5e saut PAC, où le pantin désarticulé qui cherche à se stabiliser ;-)
Musique audionautix.com (Pentagram)

--oOo--

Je suis maintenant seul pour sauter de l'avion. Je tiens la barre à deux mains.

Je me lance un "go" dans la tête, lâche la barre qui me retient à l'avion, lance la tête en arrière, attrape mes deux genoux avec les mains et commence une série de 4 pirouettes arrières dans le vide.

Je me mets sagement à plat et stabilise comme je peux ma position. Je teste quelques mouvements des bras et des jambes et analyse leurs impacts sur ma position.

Je regarde mon altimètre toutes les cinq secondes.

A partir de 2000m, je ne le quitte plus des yeux, en révisant mentalement la procédure de sécurité à faire si la voile ne s'ouvre pas.

A 1700m, je sors l'extracteur et déclenche l'ouverture de la voile.

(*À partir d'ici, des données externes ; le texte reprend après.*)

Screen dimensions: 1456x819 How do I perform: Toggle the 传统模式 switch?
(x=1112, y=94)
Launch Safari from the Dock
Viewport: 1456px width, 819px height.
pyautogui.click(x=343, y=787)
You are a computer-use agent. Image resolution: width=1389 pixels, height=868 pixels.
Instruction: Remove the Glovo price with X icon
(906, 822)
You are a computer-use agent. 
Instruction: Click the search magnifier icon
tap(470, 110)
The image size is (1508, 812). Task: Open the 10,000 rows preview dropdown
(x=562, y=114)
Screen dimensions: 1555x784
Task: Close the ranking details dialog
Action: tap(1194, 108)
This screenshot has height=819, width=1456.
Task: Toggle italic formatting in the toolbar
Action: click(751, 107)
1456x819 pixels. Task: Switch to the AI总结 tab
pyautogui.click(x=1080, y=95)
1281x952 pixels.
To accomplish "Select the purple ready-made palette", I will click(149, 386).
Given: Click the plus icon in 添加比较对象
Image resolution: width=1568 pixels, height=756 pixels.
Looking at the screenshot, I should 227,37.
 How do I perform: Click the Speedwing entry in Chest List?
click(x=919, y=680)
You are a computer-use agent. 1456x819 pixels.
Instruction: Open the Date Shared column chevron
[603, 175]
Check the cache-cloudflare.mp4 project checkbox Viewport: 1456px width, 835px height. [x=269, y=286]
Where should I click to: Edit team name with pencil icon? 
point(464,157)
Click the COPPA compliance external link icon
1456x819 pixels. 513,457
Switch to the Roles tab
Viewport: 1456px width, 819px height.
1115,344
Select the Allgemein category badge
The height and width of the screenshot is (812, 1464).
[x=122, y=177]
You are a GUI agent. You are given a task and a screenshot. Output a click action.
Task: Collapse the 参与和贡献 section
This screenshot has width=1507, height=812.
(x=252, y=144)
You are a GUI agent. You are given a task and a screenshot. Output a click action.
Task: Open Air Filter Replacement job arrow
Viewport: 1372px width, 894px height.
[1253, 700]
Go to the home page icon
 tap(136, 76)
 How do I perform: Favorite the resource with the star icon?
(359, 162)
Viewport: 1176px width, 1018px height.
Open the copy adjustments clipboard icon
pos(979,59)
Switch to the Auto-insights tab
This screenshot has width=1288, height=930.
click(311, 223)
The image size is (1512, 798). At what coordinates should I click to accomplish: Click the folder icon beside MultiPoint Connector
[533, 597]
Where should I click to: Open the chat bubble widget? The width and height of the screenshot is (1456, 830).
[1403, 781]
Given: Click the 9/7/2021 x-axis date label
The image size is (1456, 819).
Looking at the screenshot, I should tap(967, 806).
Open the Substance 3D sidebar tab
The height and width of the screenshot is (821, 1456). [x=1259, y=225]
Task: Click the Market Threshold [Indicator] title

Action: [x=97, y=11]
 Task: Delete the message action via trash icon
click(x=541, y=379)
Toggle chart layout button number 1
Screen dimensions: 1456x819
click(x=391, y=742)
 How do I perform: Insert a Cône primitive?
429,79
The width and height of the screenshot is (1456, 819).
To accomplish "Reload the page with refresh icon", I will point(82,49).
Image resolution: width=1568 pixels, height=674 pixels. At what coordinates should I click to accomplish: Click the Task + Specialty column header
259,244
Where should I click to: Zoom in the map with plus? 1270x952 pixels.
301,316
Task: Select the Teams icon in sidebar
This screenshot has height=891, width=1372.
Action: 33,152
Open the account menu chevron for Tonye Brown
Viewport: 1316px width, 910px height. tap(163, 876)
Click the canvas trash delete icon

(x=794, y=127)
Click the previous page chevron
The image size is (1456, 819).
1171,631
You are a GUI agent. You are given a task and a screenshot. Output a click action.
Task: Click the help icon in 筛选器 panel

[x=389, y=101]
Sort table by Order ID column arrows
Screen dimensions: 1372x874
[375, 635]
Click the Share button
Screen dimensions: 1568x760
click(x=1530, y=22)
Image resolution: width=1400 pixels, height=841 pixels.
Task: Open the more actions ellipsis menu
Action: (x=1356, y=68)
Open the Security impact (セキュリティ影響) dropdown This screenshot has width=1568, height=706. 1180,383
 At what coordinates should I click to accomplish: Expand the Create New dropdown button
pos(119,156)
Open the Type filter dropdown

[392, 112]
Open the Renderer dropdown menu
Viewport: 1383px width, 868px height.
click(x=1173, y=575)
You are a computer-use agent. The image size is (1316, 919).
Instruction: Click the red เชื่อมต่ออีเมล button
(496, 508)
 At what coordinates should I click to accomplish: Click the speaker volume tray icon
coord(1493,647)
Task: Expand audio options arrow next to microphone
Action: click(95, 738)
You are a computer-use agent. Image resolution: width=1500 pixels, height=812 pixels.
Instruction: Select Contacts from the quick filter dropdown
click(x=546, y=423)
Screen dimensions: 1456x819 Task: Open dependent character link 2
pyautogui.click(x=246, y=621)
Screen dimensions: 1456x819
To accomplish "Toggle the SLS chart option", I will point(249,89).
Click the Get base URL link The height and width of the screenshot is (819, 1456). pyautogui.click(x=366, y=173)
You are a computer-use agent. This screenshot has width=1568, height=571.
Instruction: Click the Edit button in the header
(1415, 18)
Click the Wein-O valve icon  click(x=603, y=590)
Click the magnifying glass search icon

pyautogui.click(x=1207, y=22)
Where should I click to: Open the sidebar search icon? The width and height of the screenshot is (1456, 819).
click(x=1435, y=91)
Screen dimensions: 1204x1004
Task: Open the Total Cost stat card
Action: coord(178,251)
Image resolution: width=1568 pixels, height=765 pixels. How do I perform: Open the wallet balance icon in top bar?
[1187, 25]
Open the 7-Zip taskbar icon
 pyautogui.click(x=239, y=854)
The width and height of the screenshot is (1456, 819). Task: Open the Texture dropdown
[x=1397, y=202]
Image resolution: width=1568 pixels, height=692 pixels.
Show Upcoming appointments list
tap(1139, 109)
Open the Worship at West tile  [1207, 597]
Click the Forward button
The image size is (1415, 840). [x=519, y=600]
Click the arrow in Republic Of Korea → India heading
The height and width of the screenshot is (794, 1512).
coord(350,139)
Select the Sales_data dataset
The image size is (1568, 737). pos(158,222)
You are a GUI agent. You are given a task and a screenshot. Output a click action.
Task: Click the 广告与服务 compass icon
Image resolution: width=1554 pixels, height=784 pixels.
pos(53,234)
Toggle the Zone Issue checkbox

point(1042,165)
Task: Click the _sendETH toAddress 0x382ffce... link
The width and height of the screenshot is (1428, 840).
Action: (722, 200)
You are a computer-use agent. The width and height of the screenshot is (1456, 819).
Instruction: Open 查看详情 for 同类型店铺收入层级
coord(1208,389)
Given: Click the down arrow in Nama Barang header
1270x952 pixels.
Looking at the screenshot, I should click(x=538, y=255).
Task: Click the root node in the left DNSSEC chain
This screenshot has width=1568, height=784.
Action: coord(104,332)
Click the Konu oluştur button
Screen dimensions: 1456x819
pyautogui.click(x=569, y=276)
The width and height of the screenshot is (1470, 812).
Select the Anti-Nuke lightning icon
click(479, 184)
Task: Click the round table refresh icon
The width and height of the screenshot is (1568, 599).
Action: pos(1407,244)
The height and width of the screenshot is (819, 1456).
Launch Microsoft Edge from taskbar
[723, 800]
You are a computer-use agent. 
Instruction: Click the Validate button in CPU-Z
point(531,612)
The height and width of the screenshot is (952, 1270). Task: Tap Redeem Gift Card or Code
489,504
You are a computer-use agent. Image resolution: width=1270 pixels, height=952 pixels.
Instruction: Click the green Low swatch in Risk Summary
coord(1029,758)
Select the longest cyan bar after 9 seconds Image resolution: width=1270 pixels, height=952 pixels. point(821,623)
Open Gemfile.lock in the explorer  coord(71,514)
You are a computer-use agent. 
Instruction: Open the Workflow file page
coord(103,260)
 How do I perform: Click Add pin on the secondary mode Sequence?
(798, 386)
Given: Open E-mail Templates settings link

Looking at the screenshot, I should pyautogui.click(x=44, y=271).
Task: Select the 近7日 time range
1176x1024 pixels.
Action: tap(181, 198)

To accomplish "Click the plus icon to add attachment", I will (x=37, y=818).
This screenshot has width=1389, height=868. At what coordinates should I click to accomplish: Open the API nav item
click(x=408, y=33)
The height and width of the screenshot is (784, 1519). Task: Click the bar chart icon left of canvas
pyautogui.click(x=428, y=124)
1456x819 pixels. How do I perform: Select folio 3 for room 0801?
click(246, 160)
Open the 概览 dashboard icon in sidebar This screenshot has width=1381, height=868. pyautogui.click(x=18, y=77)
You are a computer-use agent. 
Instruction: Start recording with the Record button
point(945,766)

A 1500m, la voile est correctement déployée, je pousse un cri sauvage de joie et prend les commandes. Les six minutes suivantes sont une formalité : je profite de la vue, je fais quelques 360° sous voile, je me rends tranquillement vers mon point de rendez-vous de 300m, je fais mon approche finale et je me pose en douceur (sur les fesses, c'est ma technique ;-)

Je savoure le plaisir intense que je viens de vivre. Je vous laisse deviner la définition la plus appropriée de l'expression "septième ciel" qui s'applique à ce que je ressens après ce septième saut.

J'ai une pensée pour Sid et je le remercie de m'avoir encouragé à faire cette formation.

Puis je range mon parachute et rentre à pied au hangar, avec des étoiles plein les yeux et la musique de "Top Gun" dans la tête ;-)

Premier saut J-20

mardi 22 juillet 2014 à 17:11
Ceci devrait être le billet le plus court de mon blog, et aurait pu s'intituler "au cas où"...

J'ai enfin réussi à planifier la date de mon premier saut en parachute : ce sera le 11 août 2014 si la météo s'y prête.

Comme Sid me l'avait conseillé, j'ai choisi une PAC (Progression Accompagnée en Chute), c'est à dire une série de sauts tout seul, accompagné de près par un moniteur (deux pour le premier saut), très différents du saut en tandem. Normalement je dois faire 7 sauts à 4000m, avec à chaque fois environ 40s de chute libre. J'ai déjà hâte d'y être.

J'ai réussi à extorquer une attestation de bonne santé à mon médecin qui s'inquiète de ma santé mentale... Il me reste à me maintenir (juste) sous la barre des 90 kg (poids max accepté par les parachutes du club) et à trouver des attaches pour mes lunettes... J'espère pouvoir rapidement vous raconter mes aventures.

J'aurai une pensée toute particulière pour toi, Sid.